Os pondré un ejemplo que además, si estáis interesados, podéis visitar. En el Archivo General de Indias de Sevilla, creado en 1785 por el rey Carlos III, se encuentran más de 43.000 legajos con 80 millones de páginas y 8.000 mapas y dibujos. Estos legajos proceden de organismos metropolitanos encargados de la administración de las colonias y entre ellas se pueden encontrar cantidad de referencias sobre pecios que aún no se han localizado. Útil, ¿verdad? Sin embargo, si se pusieran en línea recta recorrerían un total de 8 km. Se trata una cantidad de información desmesurada para cualquier investigador. Por ese motivo vuelcan estos datos provenientes de archivos y bibliotecas en potentes bases de datos informáticas que no solo permiten el almacenamiento de un gran volumen de referencias, sino que también facilitan su recuperación e incluso la consulta de la fuente original.



Fotografía realizada por Alfonso García García

En este sentido, los acontecimientos que han sido relevantes en algún momento han podido dejar sus huellas en la propia toponimia, pudiendo ser decisivo a la hora de encontrar los restos. Que una bahía se llame Rompetimones o La nave perdida puede darnos alguna pista...



Fotografía tomada de mapcarta.com/es/18568430

Además de la información histórica es muy importante recopilar datos proveniente de mapas antiguos. En ellas se puede encontrar información muy valiosa sobre cómo era la costa en un momento determinado, las edificaciones que existían, los pasos especialmente difíciles para la navegación, lugares todos donde hay más probabilidades de encontrar restos arqueológicos. Y es que tal como decía Indiana Jones, la X marca el lugar...

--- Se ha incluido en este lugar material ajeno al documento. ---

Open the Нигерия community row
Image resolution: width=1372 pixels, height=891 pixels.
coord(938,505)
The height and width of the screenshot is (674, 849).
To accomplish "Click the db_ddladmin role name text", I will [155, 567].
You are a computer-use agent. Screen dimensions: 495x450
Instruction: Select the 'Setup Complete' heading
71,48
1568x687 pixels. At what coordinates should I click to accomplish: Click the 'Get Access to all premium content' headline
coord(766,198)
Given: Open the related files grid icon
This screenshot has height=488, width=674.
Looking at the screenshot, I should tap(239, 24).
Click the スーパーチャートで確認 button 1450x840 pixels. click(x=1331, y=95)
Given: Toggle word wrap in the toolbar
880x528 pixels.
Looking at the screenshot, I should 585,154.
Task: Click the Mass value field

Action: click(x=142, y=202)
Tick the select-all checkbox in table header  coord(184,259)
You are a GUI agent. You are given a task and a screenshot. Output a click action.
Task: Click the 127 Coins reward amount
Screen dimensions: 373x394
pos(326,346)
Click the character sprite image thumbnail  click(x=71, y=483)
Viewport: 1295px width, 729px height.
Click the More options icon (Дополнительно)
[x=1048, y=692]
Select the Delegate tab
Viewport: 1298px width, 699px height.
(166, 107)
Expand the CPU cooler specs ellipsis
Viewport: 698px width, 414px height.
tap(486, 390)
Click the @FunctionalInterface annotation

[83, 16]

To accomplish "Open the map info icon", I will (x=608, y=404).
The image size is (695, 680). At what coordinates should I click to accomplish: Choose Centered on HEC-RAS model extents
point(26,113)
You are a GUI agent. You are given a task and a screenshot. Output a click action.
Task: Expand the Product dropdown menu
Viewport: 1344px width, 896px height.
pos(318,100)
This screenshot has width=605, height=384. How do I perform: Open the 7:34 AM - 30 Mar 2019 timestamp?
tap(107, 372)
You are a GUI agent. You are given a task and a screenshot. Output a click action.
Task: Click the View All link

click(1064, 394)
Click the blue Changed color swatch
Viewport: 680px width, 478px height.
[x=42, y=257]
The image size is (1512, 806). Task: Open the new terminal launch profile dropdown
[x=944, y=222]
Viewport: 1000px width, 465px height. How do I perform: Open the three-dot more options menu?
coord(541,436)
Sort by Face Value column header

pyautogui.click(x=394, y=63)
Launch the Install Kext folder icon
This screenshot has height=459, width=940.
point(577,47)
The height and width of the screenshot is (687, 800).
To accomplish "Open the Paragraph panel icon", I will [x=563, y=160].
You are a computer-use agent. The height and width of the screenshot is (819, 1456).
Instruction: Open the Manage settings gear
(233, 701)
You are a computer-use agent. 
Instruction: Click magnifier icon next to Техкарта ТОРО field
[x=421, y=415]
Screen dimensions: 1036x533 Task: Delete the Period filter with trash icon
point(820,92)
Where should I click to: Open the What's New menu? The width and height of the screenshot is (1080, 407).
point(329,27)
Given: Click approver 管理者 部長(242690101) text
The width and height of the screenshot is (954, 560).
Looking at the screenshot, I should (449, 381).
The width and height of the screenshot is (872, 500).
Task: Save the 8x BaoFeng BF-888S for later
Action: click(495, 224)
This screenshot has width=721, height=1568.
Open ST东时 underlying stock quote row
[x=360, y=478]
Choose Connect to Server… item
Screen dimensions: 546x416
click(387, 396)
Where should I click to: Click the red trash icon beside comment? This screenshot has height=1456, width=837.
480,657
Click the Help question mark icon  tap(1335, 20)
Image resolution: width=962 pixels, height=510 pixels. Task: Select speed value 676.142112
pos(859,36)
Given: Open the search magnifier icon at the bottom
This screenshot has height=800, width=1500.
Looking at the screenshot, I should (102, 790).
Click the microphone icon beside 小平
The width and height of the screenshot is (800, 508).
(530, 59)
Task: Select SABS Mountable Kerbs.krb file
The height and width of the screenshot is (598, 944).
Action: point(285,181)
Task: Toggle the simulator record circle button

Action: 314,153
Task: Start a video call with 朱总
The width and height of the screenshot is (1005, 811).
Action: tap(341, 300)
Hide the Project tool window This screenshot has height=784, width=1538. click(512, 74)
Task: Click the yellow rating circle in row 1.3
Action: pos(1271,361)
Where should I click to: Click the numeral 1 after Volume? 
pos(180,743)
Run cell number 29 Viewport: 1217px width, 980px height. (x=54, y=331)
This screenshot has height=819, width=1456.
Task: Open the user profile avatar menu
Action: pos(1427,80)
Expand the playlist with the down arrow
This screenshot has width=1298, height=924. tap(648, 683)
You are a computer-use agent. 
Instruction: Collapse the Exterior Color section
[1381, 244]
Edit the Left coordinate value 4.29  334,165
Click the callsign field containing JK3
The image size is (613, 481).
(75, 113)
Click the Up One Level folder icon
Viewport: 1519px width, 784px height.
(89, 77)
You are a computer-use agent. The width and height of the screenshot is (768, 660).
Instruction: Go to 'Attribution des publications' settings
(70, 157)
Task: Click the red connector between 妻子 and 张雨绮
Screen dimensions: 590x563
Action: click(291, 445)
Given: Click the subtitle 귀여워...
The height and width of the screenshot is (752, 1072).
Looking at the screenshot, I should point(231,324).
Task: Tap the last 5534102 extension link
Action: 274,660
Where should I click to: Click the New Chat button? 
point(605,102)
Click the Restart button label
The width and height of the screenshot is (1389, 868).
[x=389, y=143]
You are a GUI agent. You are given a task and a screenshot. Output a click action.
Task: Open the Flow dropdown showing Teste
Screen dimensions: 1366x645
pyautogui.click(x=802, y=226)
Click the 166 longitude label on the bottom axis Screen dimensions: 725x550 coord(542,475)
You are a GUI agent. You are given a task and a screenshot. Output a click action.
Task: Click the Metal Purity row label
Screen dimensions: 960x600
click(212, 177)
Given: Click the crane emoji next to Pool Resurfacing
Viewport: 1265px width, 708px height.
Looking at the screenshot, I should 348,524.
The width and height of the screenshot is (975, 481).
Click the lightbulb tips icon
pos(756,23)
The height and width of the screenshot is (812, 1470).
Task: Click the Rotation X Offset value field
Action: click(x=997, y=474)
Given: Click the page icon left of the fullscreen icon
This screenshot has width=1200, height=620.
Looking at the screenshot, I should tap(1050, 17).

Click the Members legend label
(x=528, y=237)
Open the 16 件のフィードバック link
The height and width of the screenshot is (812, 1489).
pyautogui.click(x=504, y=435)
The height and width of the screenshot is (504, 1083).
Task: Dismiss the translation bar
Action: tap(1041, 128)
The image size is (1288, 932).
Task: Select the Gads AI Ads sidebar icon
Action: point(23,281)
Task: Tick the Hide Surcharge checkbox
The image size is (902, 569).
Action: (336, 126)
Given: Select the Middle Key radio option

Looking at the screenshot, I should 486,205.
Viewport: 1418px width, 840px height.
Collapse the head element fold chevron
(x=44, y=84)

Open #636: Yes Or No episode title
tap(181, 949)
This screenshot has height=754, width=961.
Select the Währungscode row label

Fotografía de Jorge Sánchez


Afortunadamente, como adelantaba unas líneas más arriba, la era digital ha llegado a la arqueología. Gracias a sistemas de Información Geográficos o SIG, aplicaciones informáticas creadas para recabar gran cantidad de datos asociadas a una posición terrestre. Como en arqueología se necesita documentar tanto en ámbito espacial como temporal son muy útiles ya que permiten determinar el lugar exacto de la Tierra y el período histórico. En estos programas se incluyen datos como la localización de naufragios, lugares peligrosos para la navegación, nombres geográficos del litoral, profundidades, naturaleza del fondo marino u obras marítimas. Todo ello con el objetivo de facilitar a los arqueólogos el análisis y la gestión de una determinada área arqueológica.

Espero que haya sido de utilidad. 

¡Hasta la próxima!

Bibliografía de interés:

GALLARDO ABÁRZUZA Mercedes, Cartografía antigua y moderna, Cuadernos de Arqueología Marina, nº1, Cartagena, 1992








Comentarios

  1. La verdad es que menos mal que la digitalización de documentos ahorra trabajo, no me imagino la labor exhaustiva de búsqueda bibliográfica que tenían que hacer los investigadores en, por ejemplo, los años 60 del siglo XX. Afortunadamente nos ha tocado estudiar en la era de la información jajaja, lo de los 8 km del Archivo General de Indias de Sevilla me ha llamado la atención. Sigue así!